The accounts go on to say that some forty or fifty years afterwards Paris, the son of Priam, was inspired by these stories to steal a wife for himself out of Greece, being confident that he would not have to pay for the venture any more than the Greeks had done. And that was how he came to carry off Helen.

The first idea of the Greeks after the rape was to send a demand for satisfaction and for Helen's return. The demand was met by a reference to the seizure of Medea and the injustice of expecting satisfaction from people to whom they themselves had refused it, not to mention the fact that they had kept the girl.

Thus far there had been nothing worse than woman-stealing on both sides; but for what happened next the Greeks, they say, were seriously to blame; for it was the Greeks who were, in a military sense, the aggressors. Abducting young women, in their opinion, is not, indeed, a lawful act; but it is stupid after the event to make a fuss about avenging it. The only sensible thing is to take no notice; for it is obvious that no young woman allows herself to be abducted if she does not wish to be. The Asiatics, according to the Persians, took the seizure of the women lightly enough, but not so the Greeks: the Greeks, merely on account of a girl from Sparta, raised a big army, invaded Asia and destroyed the empire of Priam. From that root sprang their belief in the perpetual enmity of the Grecian world towards them - because the Persians claim Asia and the barbarian races dwelling in it as their own, Europe and the Greek states being, in their opinion, quite separate and distinct from them.
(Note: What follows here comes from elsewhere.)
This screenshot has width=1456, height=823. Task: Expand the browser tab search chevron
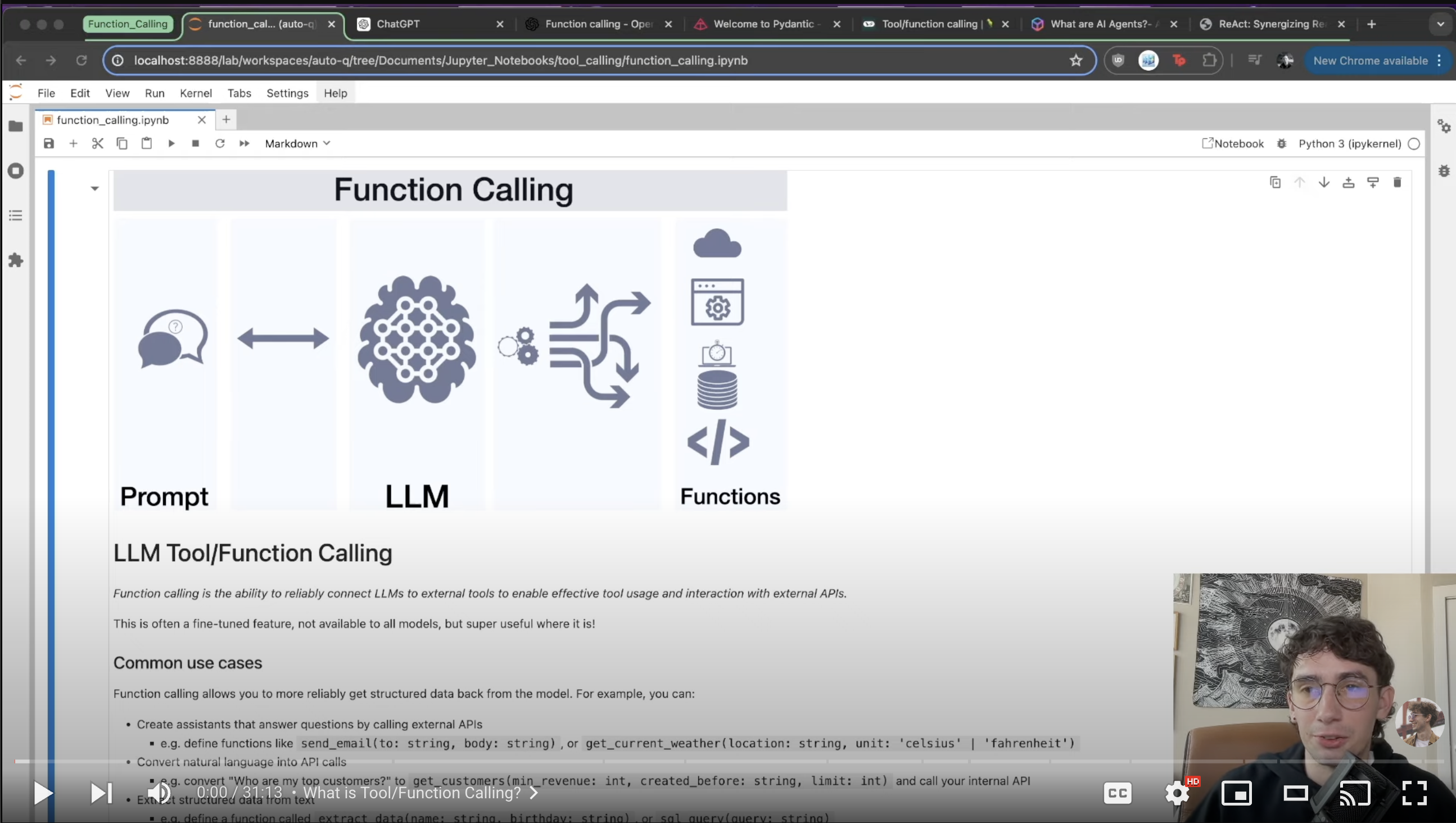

Such then is the Persian story. In their view it was the capture of Troy that first made them enemies of the Greeks.
As to Io, the Phoenicians do not accept the Persians' account; they deny that they took her to Egypt by force. On the contrary, the girl while she was still in Argos went to bed with the ship's captain, found herself pregnant, and, ashamed to face her parents, sailed away voluntarily to escape exposure.
So much for what Persians and Phoenicians say; and I have no intention of passing judgment on its truth or falsity. I prefer to rely on my own knowledge, and to point out who it was in actual fact that first injured the Greeks; then I will proceed with my history, telling the story as I go along of small cities of men no less than of great. For most of those which were great once are small today; and those which used to be small were great in my own time. Knowing, therefore, that human prosperity never abides long in the same place, I shall pay attention to both alike.